En la periferia de la historia global(izada)
75 años después de los horrores reales, las explosiones de Hiroshima y Nagasaki parecen ausentes de las pantallas globales. Y esa ausencia persistente nos sugiere, una vez más, que la historia y la cultura que nos explica el audiovisual del mundo globalizado no es la historia y la cultura de todo el planeta, sino un acompañamiento parcialísimo, recorrido por fuertes sesgos, de un proceso económico y político infinitamente desigual. Ni siquiera dos momentos cruciales de la historia de Japón, una gran potencia en el ámbito financiero y en su capacidad para exportar cultura pop, parecen merecer presencia dentro de ese relato.
El fantasma apenas mentado de Hiroshima también nos recuerda una vez más que Hollywood nos ha contado una II Guerra Mundial alternativa, distorsionada por inercias egocéntricas y acríticas. La Unión Soviética juega un papel muy secundario en la lucha contra el III Reich. Y los crímenes de guerra de los Estados Unidos resultan casi invisibles, a diferencia de las atrocidades genocidas cometidas por la industria de la muerte hitleriana. Mientras Hiroshima apenas existe, el nazismo como villanía pop por defecto es recordado incansablemente en ficciones con cierto rigor histórico y también se emplea de manera pintoresca dentro de la cultura friki (desde el terror low cost Zombis nazis hasta la producción de gran estudio y temática similar Overlord).
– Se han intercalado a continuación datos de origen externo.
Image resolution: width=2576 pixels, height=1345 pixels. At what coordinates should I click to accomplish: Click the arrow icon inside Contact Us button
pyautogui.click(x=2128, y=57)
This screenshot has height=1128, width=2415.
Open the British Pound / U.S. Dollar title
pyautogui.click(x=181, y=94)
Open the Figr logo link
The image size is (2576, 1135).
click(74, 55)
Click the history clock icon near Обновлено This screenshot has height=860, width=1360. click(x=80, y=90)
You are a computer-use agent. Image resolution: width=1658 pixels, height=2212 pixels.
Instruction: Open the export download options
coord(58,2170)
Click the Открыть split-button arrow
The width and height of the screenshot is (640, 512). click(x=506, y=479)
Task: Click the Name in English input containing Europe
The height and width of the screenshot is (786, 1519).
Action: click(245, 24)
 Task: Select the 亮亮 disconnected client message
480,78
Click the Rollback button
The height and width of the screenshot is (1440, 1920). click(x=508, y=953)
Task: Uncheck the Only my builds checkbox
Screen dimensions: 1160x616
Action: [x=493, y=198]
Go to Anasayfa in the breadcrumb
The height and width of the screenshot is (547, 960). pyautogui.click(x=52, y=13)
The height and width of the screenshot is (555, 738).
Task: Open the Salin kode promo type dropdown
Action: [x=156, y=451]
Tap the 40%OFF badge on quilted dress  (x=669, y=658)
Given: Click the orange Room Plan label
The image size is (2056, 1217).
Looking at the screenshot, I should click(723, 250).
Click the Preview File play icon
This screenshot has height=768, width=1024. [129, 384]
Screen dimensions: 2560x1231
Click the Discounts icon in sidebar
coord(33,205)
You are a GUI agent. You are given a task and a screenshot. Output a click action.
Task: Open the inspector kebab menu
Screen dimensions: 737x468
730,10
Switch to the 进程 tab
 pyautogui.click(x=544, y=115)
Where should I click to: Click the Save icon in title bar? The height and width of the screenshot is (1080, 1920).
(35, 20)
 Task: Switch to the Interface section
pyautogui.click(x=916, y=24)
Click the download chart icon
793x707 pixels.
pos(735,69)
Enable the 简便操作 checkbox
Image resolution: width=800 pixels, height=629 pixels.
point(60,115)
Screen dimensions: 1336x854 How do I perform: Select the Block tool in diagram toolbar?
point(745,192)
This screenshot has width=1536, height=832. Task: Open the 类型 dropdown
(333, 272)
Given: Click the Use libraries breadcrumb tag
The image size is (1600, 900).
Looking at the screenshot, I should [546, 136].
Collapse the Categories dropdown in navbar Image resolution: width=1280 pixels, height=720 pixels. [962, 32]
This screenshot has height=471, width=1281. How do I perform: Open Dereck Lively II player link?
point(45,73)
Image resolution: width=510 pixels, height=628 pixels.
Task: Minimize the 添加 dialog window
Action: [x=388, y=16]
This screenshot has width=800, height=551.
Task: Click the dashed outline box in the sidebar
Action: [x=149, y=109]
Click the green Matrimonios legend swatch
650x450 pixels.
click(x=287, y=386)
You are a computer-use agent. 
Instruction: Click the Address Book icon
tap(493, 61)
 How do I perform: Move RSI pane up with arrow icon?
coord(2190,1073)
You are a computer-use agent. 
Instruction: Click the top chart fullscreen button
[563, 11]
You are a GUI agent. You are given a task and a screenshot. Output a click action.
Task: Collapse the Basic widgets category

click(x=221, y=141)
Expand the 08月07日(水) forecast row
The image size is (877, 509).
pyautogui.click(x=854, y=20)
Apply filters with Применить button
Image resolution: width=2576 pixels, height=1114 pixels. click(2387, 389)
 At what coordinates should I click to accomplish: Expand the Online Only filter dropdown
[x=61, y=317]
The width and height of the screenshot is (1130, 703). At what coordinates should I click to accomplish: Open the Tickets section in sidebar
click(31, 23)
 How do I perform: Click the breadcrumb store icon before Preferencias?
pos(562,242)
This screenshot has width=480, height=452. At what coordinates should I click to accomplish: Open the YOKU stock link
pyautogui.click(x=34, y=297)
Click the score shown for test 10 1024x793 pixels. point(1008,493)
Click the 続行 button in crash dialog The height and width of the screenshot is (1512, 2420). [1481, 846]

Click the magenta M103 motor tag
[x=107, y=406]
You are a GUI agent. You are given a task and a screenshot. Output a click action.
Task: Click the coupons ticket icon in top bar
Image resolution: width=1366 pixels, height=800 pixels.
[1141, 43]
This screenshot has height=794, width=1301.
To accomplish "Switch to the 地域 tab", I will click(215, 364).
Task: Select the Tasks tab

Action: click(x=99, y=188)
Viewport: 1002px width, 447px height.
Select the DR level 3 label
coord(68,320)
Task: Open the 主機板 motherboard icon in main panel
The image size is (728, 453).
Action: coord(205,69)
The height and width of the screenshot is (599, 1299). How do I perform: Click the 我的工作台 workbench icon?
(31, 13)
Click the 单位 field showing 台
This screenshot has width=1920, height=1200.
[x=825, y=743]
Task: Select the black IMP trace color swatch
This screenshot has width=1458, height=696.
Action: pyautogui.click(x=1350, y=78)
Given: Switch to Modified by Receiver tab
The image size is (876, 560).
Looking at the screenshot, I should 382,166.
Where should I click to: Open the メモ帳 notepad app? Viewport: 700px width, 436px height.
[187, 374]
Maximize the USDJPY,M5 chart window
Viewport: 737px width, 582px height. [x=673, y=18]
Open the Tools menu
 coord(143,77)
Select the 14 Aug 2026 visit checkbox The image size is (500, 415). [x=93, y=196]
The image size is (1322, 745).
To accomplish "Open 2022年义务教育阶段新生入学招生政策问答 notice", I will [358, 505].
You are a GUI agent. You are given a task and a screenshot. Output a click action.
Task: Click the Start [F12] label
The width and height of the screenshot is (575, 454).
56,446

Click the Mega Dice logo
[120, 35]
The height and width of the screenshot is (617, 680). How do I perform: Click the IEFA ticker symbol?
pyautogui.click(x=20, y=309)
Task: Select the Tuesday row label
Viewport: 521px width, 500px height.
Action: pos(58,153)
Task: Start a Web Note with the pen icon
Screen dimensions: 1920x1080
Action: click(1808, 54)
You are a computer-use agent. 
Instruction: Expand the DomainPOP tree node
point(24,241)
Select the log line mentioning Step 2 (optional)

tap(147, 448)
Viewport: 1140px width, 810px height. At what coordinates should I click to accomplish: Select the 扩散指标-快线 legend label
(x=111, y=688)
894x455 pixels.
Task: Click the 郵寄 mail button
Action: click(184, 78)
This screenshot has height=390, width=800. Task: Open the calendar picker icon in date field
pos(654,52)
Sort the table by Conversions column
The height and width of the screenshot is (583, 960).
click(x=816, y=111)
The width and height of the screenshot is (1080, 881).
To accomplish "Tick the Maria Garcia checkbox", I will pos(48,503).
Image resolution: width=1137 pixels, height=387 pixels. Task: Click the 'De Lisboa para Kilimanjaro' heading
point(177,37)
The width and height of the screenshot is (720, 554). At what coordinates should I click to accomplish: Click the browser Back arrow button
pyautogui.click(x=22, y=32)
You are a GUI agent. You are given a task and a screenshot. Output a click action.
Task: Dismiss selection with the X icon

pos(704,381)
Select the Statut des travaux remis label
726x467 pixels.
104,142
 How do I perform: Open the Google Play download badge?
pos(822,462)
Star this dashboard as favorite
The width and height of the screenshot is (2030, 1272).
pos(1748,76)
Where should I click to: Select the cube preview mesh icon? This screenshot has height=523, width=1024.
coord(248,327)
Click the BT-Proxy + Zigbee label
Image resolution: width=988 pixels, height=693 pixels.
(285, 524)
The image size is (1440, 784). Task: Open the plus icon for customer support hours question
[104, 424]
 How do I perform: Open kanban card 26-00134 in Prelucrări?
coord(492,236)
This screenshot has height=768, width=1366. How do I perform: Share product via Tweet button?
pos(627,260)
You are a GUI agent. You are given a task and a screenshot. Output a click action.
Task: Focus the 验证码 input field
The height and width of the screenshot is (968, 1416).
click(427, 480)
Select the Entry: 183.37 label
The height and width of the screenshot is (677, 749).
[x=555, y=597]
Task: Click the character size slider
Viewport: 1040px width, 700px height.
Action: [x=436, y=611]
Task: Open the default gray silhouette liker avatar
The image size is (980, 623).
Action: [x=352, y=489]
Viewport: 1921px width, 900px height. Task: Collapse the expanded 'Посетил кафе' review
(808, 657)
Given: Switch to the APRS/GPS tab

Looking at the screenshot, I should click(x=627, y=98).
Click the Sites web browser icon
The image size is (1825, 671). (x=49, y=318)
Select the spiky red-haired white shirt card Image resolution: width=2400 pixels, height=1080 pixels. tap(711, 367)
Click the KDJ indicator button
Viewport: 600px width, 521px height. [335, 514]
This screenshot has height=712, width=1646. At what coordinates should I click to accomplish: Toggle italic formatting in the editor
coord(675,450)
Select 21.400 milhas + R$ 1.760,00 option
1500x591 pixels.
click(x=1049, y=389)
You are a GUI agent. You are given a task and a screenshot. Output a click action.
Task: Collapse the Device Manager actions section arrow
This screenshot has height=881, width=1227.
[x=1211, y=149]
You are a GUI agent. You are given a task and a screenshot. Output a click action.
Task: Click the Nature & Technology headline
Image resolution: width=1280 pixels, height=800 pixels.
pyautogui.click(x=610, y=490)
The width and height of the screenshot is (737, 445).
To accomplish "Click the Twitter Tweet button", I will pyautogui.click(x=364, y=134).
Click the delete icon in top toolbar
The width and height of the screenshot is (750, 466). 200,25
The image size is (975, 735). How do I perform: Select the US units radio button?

Incluso la existencia de obras como Hiroshima: más allá de las cenizas puede leerse en clave interna. Al fin y al cabo, se estrenó a rebufo de todo un ciclo de ficciones de advertencia antinuclear como El día después, 70 minutos para morir y tantos otros filmes concebidos en unos años ochenta de joviales Goonies pero también de pánico al holocausto atómico. En pleno auge del interés por un Japón que se estaba convirtiendo en un gigante económico potencialmente temible, el recuerdo de Hiroshima apenas salpicaba un diálogo del thriller Black rain: Eso sí, la referencia se abrió paso hasta el mismo título de la obra, que aludía a la lluvia negra posterior a las detonaciones.
A falta de nuevas piezas audiovisuales que recuerden sus historias más allá de conmemoraciones puntuales, Hiroshima y Nagasaki han sido explicadas principalmente por cineastas japoneses. Varios realizadores ilustres han tratado las explosiones atómicas o sus consecuencias humanas, no solo en las formas metafóricas de Godzilla y mil y una historias pop. Además del mencionado Sekigawa, lo han hecho Kaneto Shindo (Hijos de Hiroshima), Keisuke Kinoshita (Children of Nagasaki) o, más recientemente, Yoji Yamada en Nagasaki: recuerdos de mi hijo, que llegó a ser estrenada en las pantallas españolas. Un veteranísimo Akira Kurosawa también trató de las cicatrices históricas consiguientes mediante Rapsodia en agosto. Esta obra proyectaba una visión muy acrítica de las conductas terribles del imperio japonés durante la guerra. Porque no solo Hollywood ejercita el olvido conveniente.